HOW TO COMPLETE THIS TASK: Each line holding the word "Given" must appear in the answer, copied from the entries.

Pixel coordinate grounding data:

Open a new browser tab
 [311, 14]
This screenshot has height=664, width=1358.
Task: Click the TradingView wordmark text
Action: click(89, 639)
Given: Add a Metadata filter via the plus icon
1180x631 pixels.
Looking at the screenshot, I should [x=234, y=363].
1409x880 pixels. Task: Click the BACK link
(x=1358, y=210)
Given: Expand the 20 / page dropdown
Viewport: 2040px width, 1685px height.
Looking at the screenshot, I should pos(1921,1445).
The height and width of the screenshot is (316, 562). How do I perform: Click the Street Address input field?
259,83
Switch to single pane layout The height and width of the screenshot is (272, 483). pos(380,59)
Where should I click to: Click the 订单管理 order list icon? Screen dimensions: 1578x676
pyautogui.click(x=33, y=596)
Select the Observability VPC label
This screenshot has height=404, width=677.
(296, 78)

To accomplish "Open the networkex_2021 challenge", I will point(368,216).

SOLUTION FOR THIS EXERCISE:
Given: Add a Metadata filter via the plus icon
Given: Expand the 20 / page dropdown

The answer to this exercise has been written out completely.